Lamia’s signature wrapped around mine like a snake, squeezing and constricting. Breathing became more difficult. To fight my growing panic, I reminded myself that touching signatures was standard. Lamia would let go any minute and I’d be winded but fine.

But she didn’t let go.

“Lamia,” Ari warned, and I could hear the anger in his voice. But, if anything, the squeezing got worse. Surely ribs would crack and lungs would be punctured. My vision blurred at the edges. I wanted to scream, but couldn’t because I couldn’t take a single breath. As consciousness faded, I felt Ari blast Lamia—a sharp, concentrated burst. She rocked back in her chair as if slapped and suddenly I was free. I slumped against Ari, heaving.

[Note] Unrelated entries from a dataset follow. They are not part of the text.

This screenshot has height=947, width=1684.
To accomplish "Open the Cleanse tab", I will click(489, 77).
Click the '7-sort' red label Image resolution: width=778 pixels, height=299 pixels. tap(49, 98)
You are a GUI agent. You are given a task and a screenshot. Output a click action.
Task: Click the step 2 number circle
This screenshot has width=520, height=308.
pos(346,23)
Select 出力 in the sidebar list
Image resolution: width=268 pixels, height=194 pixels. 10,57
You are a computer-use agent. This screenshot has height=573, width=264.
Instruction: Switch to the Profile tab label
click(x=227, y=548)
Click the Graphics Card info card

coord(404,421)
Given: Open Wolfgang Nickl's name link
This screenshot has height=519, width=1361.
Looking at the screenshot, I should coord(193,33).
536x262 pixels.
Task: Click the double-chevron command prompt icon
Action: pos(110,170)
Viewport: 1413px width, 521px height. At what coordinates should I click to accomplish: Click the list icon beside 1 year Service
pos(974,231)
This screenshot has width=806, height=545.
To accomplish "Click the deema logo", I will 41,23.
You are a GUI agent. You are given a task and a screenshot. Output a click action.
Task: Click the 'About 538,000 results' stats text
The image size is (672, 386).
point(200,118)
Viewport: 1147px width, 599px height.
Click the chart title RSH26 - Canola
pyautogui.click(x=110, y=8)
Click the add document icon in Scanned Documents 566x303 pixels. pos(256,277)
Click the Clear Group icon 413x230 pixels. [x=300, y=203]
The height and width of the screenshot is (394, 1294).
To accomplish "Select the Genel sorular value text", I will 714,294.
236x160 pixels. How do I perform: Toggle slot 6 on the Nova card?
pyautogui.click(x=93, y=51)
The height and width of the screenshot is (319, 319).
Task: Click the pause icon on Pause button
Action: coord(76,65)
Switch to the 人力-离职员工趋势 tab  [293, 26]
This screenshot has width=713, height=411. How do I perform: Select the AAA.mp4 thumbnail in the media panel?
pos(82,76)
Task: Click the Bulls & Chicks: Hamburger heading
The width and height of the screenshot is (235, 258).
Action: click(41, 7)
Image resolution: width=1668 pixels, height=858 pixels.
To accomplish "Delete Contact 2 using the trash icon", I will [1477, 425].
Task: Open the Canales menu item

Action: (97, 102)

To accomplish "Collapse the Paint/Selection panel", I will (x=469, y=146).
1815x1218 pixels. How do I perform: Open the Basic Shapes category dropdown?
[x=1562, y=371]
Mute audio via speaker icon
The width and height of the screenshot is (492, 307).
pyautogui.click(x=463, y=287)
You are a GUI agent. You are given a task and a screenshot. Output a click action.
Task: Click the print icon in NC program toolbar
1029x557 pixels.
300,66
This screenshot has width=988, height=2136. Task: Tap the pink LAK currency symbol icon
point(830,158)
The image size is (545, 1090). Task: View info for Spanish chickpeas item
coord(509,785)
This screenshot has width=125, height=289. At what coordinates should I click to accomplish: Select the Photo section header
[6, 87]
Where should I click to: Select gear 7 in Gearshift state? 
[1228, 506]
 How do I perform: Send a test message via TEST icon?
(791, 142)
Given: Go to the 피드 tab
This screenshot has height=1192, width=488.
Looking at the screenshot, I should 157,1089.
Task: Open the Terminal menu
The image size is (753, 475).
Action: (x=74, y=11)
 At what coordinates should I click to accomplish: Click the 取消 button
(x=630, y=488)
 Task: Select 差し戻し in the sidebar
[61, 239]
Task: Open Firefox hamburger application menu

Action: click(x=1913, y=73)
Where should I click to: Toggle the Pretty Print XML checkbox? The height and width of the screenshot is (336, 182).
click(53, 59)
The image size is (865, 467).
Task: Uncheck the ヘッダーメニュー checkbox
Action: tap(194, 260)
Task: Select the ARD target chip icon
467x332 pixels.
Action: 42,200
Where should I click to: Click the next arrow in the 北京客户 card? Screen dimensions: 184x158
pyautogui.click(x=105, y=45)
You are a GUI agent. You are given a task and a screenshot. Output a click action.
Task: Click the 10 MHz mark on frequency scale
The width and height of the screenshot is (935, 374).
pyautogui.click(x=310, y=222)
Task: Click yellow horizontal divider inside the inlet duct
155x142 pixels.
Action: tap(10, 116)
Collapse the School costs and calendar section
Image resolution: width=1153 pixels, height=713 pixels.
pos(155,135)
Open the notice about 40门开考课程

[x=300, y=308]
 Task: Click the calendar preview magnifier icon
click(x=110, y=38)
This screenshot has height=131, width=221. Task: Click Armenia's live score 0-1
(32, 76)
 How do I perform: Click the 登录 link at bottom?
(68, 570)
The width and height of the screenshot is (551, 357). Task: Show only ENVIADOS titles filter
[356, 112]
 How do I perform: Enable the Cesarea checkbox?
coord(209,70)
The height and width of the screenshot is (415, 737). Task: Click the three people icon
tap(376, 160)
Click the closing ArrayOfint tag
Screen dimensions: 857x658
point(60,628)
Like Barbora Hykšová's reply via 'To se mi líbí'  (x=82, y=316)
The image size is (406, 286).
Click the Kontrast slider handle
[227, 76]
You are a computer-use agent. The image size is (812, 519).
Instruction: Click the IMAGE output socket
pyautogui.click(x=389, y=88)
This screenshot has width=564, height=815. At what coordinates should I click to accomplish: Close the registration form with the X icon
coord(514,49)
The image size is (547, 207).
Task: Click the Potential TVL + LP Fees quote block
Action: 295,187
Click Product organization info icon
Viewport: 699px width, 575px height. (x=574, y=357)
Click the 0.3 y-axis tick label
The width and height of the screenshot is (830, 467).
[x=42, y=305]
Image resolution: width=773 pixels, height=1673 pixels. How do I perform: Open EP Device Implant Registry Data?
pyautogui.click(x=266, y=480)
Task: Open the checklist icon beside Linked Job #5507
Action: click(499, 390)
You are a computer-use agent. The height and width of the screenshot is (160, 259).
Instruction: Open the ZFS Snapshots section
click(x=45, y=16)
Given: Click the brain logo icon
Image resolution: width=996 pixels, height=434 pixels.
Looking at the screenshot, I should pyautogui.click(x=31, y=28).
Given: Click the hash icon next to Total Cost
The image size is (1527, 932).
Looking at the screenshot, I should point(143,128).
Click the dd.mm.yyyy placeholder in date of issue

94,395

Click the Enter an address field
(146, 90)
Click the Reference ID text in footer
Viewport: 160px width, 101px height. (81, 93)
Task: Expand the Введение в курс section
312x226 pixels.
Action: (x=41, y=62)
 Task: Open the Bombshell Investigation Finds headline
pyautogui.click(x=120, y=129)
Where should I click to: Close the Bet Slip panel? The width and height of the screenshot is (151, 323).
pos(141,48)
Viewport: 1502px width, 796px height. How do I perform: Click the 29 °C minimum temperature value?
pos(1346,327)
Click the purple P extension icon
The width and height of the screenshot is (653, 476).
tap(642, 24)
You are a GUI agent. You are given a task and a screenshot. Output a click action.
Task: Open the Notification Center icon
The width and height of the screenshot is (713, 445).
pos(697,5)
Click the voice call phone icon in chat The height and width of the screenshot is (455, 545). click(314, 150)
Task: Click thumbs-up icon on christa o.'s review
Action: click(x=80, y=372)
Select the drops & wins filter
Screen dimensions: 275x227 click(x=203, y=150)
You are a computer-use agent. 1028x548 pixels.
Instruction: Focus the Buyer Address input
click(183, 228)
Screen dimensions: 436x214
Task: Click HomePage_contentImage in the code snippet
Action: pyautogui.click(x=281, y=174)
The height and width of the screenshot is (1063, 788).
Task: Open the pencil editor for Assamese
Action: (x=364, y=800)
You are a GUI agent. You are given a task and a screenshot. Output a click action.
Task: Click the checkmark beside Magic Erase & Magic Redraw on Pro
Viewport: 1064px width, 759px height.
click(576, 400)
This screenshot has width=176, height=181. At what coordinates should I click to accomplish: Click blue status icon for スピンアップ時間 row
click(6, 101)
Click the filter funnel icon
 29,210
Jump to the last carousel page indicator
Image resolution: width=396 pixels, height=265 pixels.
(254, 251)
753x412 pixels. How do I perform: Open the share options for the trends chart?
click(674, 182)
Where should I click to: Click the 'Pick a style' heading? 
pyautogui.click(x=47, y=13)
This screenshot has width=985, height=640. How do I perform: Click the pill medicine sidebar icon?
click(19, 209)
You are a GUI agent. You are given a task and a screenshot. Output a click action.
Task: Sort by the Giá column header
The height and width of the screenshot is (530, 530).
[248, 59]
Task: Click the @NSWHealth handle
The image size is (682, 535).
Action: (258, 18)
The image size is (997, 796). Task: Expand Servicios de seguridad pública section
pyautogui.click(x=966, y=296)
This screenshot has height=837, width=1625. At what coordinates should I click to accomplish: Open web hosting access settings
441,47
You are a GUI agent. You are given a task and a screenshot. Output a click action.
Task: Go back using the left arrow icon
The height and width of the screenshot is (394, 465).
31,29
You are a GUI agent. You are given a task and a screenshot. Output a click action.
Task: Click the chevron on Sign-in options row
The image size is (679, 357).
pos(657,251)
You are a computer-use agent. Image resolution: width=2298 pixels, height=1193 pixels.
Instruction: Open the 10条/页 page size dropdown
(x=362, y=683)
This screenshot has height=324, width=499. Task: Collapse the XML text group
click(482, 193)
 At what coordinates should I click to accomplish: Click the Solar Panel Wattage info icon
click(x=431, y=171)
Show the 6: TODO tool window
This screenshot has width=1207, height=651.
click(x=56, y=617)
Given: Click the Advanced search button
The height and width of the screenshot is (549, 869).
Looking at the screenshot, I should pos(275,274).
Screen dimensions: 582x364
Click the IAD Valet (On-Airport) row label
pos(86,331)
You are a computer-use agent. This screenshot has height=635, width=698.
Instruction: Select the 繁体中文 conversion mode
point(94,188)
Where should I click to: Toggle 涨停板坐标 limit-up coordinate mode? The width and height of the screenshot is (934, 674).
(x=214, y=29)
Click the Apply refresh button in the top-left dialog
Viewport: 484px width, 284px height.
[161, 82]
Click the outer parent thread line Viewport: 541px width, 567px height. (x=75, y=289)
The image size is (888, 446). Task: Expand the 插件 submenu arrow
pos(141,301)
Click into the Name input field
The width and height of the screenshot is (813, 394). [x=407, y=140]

“Threatening Nergal’s counsel is counterproductive, Lamia,” Ari said. His signature was still hot but his voice was soft, as if he were speaking to a child. “Ms. Onyx is here to help. Try anything like that again and I’ll send over something that hurts.”

Lamia cackled and rocked in her chair. I glanced back at
Nergal, but he seemed to be paying more attention to Ari’s arm around my waist than his wife. I disengaged from Ari and walked over to sit with Nergal. I reflexively rubbed my throat, ignoring an impulse to shoot Lamia through with the kind of magic I’d used to kill Serafina. With a demon like Lamia, it would probably be like stabbing a wild boar with a needle. And with my luck, I’d probably aim for the eye and get the rump.